How do you like them apples? A lot? Well, we’ve got the perfect cocktail for you, a refreshing blend of tonic water and the none-more-appley 30&40 Double Jus aperitif from France. 

30&40 is named after a card game, trente et quarante, that was popular in France before the war. It was played at the casinos of Deauville, when artists and aristocrats flocked to the playground of the Normandy coast, according to the brand’s co-founder Vincent Béjot. “It was the golden age for Normandy, it was also the golden age of the aperitif,” he said. 

Béjot, a Norman himself, was living in Paris and, he said, “drinking lots of Calvados.” He got two friends, Aymeric Dutheil and Thibault Patte, hooked on it too and the idea emerged to create an aperitif based on their favourite drink. They took pommeau, a Norman liqueur rather like Pineau des Charentes made with apple juice and brandy, and mixed it with Calvados, hence the name Double Jus. But they couldn’t get the recipe quite right: Béjot explained: “Too much Calvados, around 24/25 % ABV, made it taste too much like brandy. But when we put more pommeau in, it was too sweet and heavy like pommeau can be.” He didn’t want to take the easy way out of using neutral alcohol or sugar.

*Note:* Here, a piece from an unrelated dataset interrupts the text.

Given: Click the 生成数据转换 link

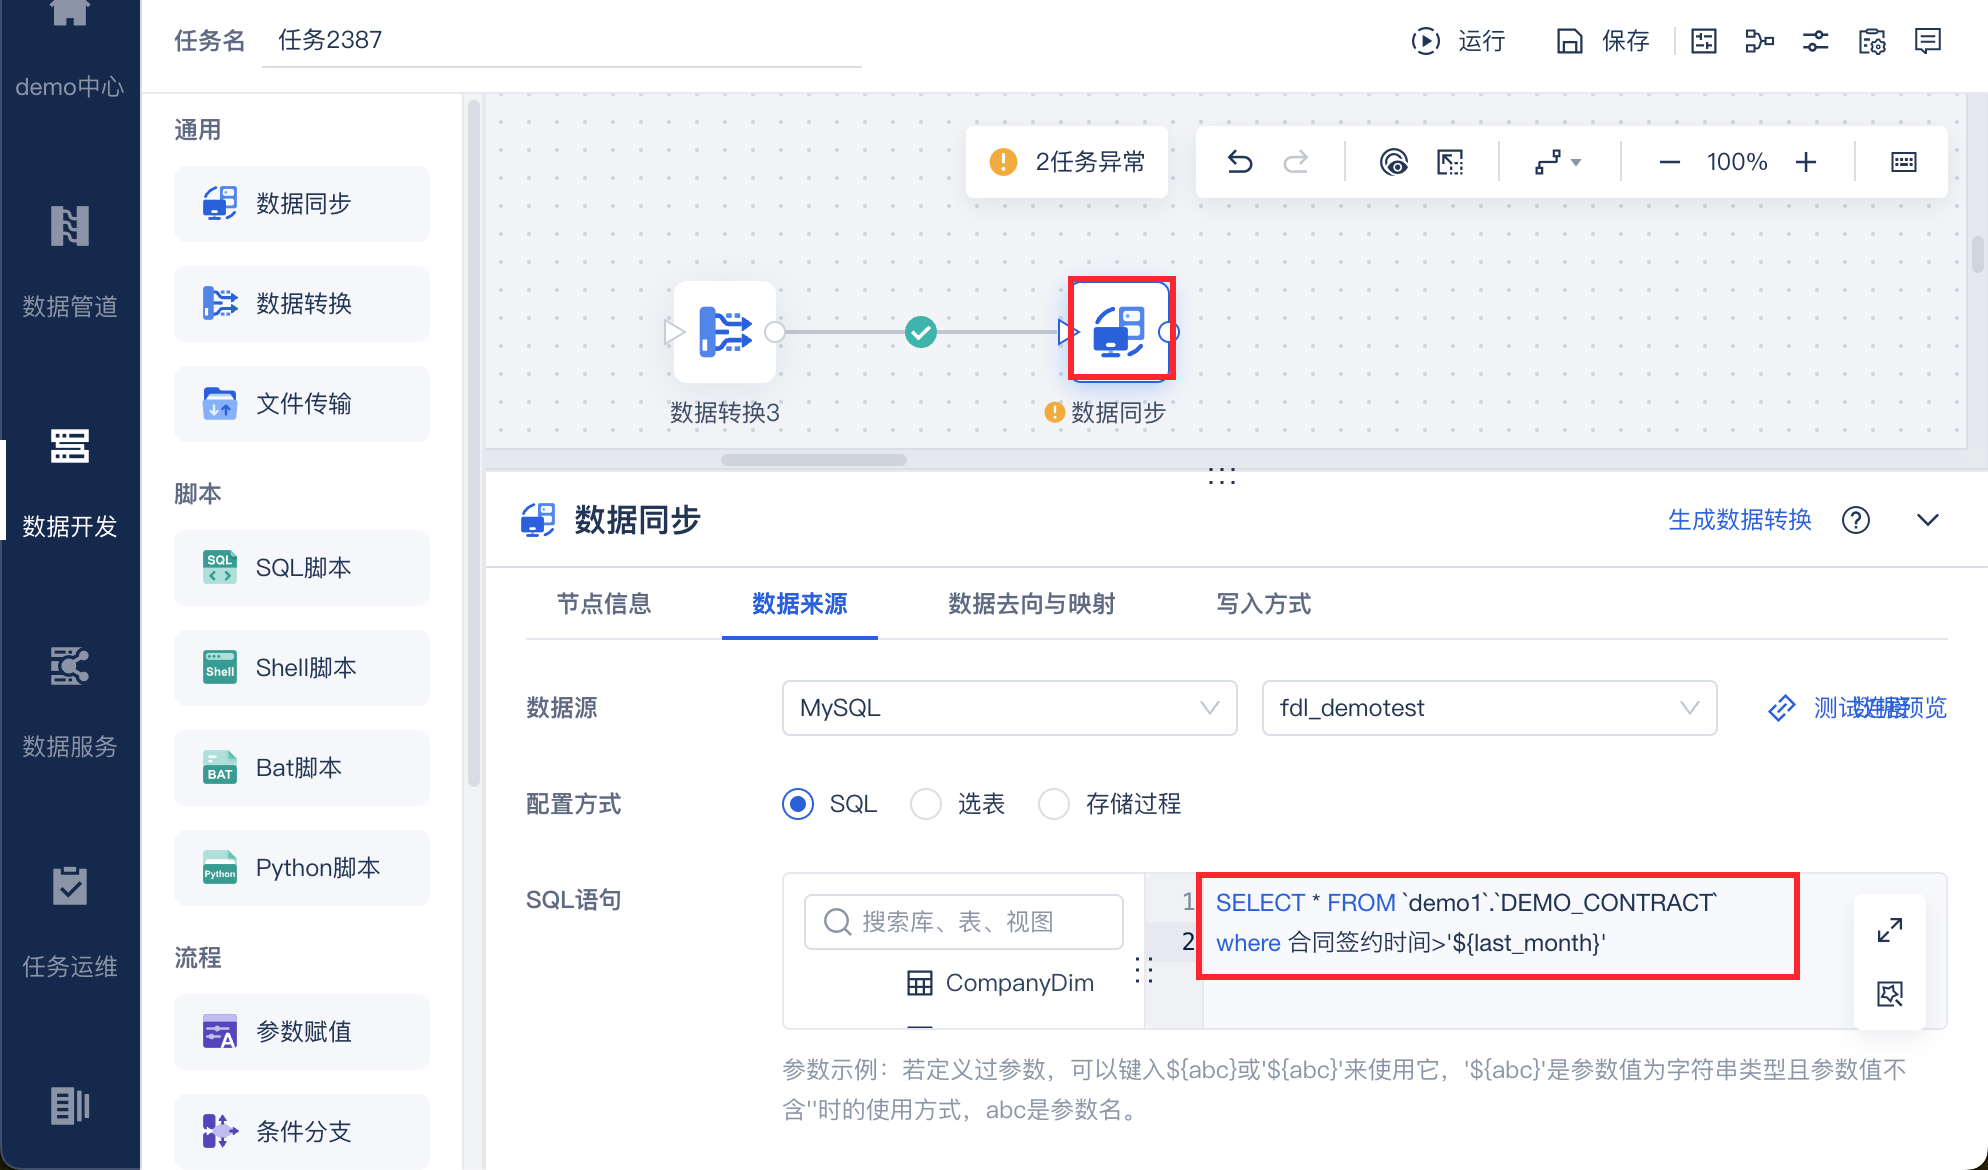Looking at the screenshot, I should point(1739,520).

Left to right: Thibault Patte, Jean-François (fellow Norman distiller), Vincent Béjot, and Aymeric Dutheil (hidden)

They worked with a spirits specialist called Alexandre Vingtier to solve the problem. The answer was inspired by the Norman port of Le Havre, which rather like Leith in Scotland, used to be awash with old barrels from sherry, Port and rum, which Calvados producers would age their brandy in. So they experimented with adding rum to the recipe. According to Béjot, the flavour of rhum agricole was too overpowering but a tiny amount, about 2%, of five year old rum from Belize (very expensive, according to Béjot) rounded the whole thing out without adding sugar. In future, however, he’s looking to make Double Jus with all local products. 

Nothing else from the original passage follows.